TP2 (conclusão) - Visualizou-se o produto de PCR obtido na aula anterior e purificou-se a partir do gel de agarose usando um kit comercial.
Superprodução de proteínas recombinadas e proteínas de fusão
13 novembro 2007, 15:30 • Leonilde Morais Moreira
Discutiu-se o uso de vectores de expressão controlada com vista à superprodução de proteínas recombinadas em E. coli e presentaram-se as características úteis destes vectores. Foram discutidas proteínas de fusão com uma cauda (por exemplo um pequeno péptido com 6 histidinas ou fusões GST) que permitem a purificação da proteína de fusão num único passo, por cromatografia de afinidade numa coluna com enchimento apropriado à cauda em questão.
Hibridação de Southern utilizando sondas não radioactivas (1ª parte)
13 novembro 2007, 08:00 • Cristina Anjinho Viegas
TP3 (1ª parte) - Procedeu-se à separação dos vários fragmentos de DNA resultantes da digestão do DNA cromossómico de
Sphingomonas elodea com
BamHI,
EcoRI,
HIndIII e
PstI e transferiram-se, por capilaridade, os fragmentos para uma membrana de nylon.
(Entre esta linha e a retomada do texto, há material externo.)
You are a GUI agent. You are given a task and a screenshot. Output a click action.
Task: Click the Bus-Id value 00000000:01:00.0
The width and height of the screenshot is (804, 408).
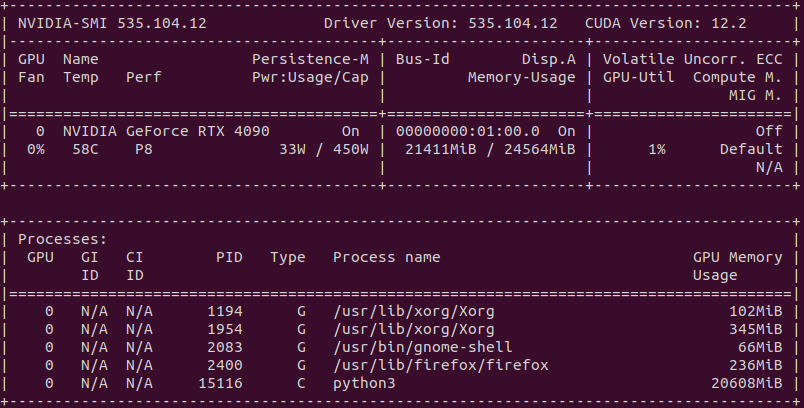(x=467, y=131)
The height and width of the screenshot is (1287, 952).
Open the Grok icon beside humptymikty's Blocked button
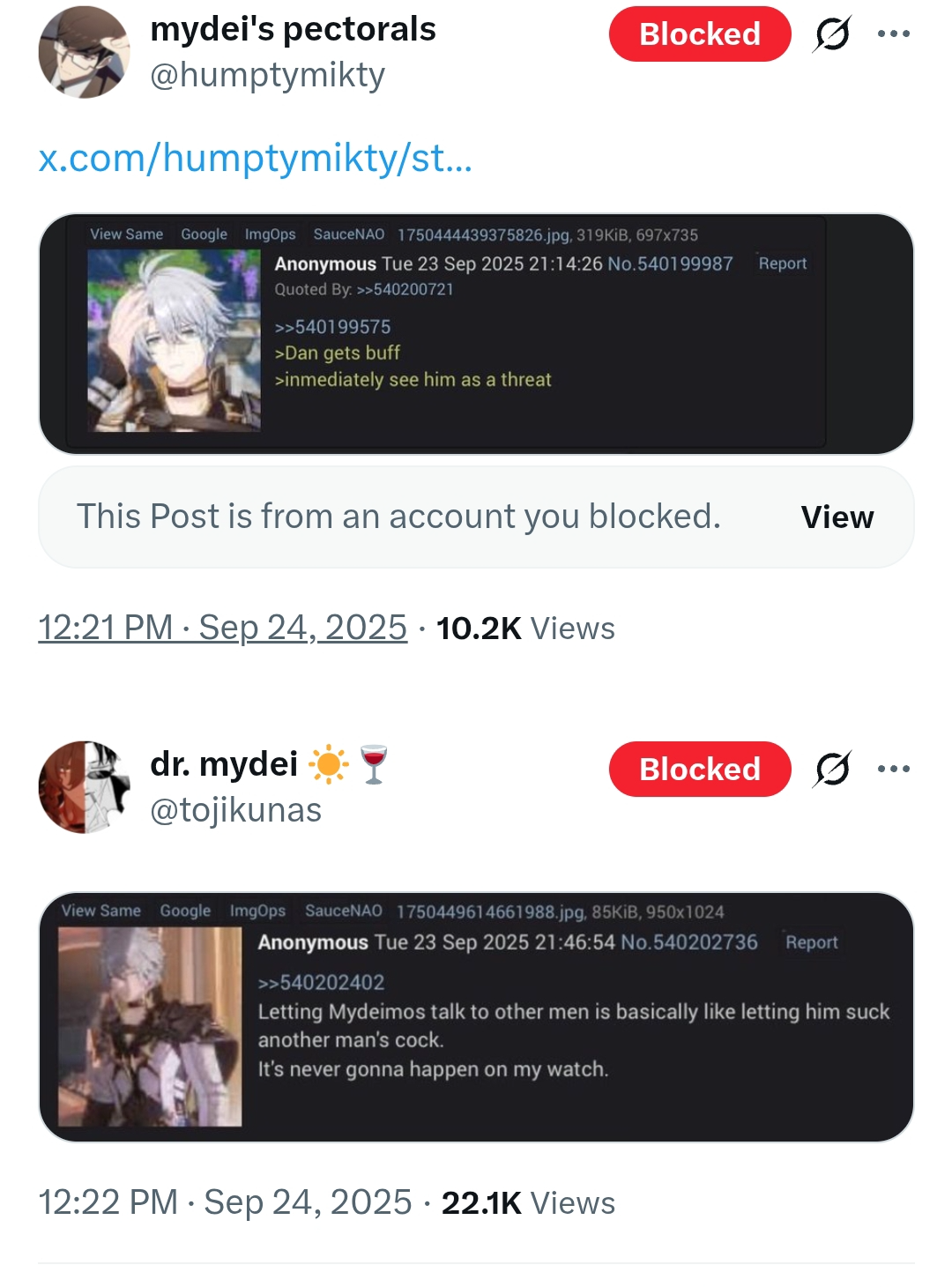pyautogui.click(x=832, y=34)
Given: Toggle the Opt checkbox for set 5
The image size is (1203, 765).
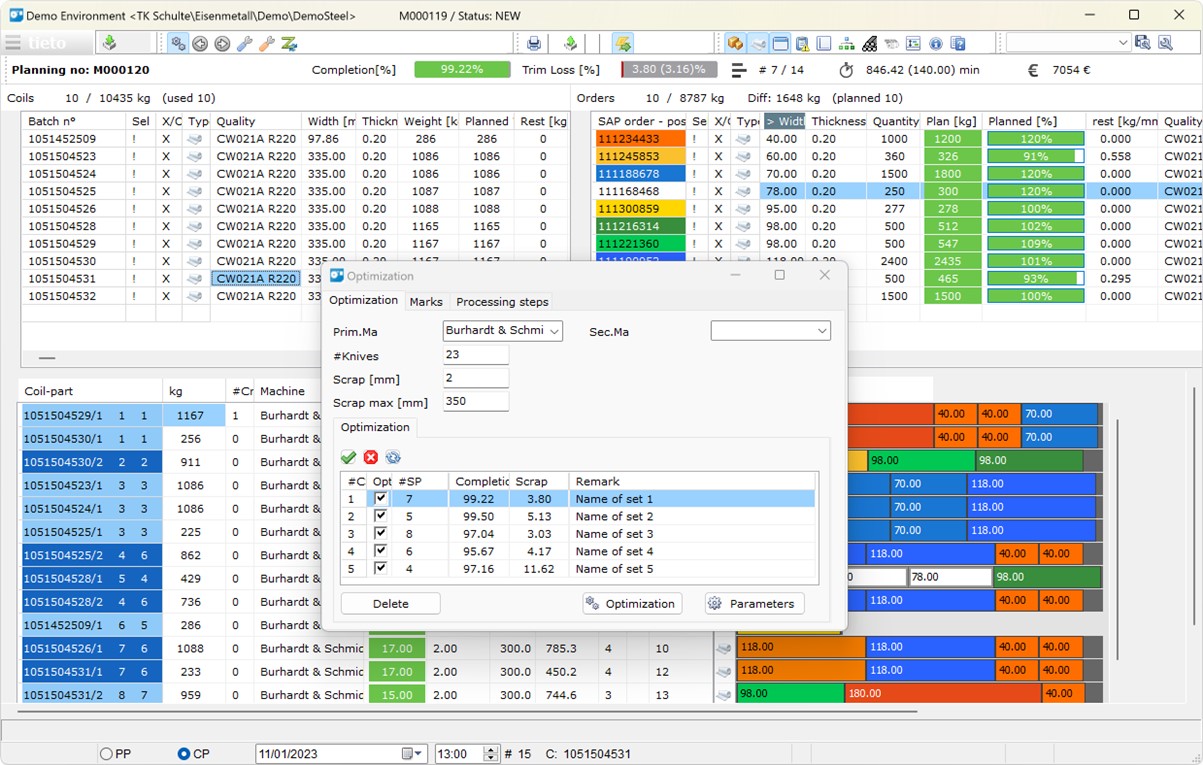Looking at the screenshot, I should [x=380, y=568].
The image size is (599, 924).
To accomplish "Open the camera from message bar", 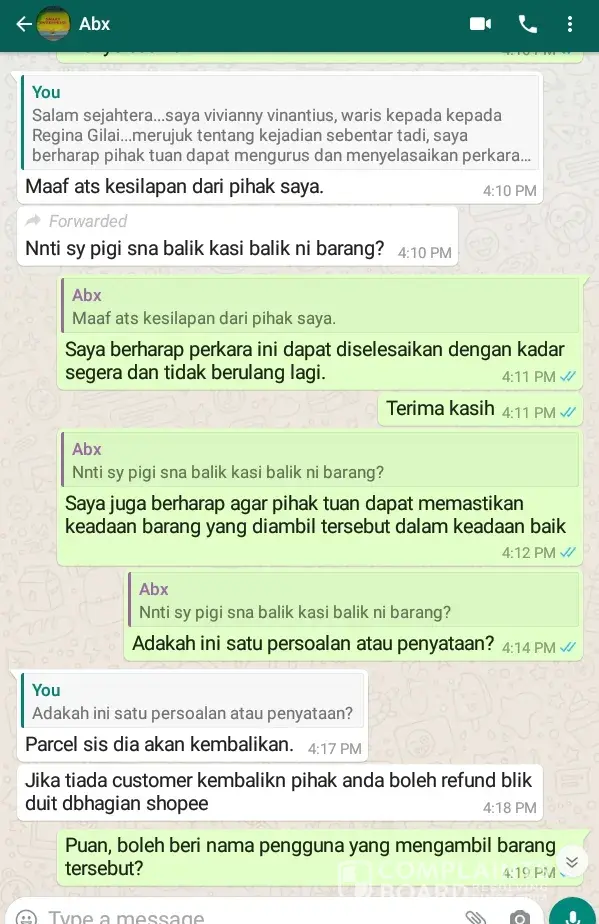I will 519,918.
TP2 (conclusão) - Visualizou-se o produto de PCR obtido na aula anterior e purificou-se a partir do gel de agarose usando um kit comercial.
Tecnologia de microarrays de DNA e a Transcritómica
8 novembro 2007, 15:30 • Leonilde Morais Moreira
Discutiram-se duas abordagens utilizadas em estudos de expressão genética global, mais concretamente os microarrays de cDNA e os microarrays de elevada densidade (GeneChips). Salientaram-se assim as vantagens e limitações de cada tipo de plataforma.
TP3- Hibridação de Southern utilizando sondas não radioactivas
8 novembro 2007, 08:00 • Leonilde Morais Moreira
Procedeu-se à separação dos vários DNAs de Sphingomonas elodea digeridos com BamHI, EcoRI, HIndIII e PstI e transferiram-se, por capilaridade, os fragmentos para uma membrana de nylon.
Visualizou-se o produto de PCR obtido na aula anterior e purificou-se a partir do gel de agarose usando um kit comercial.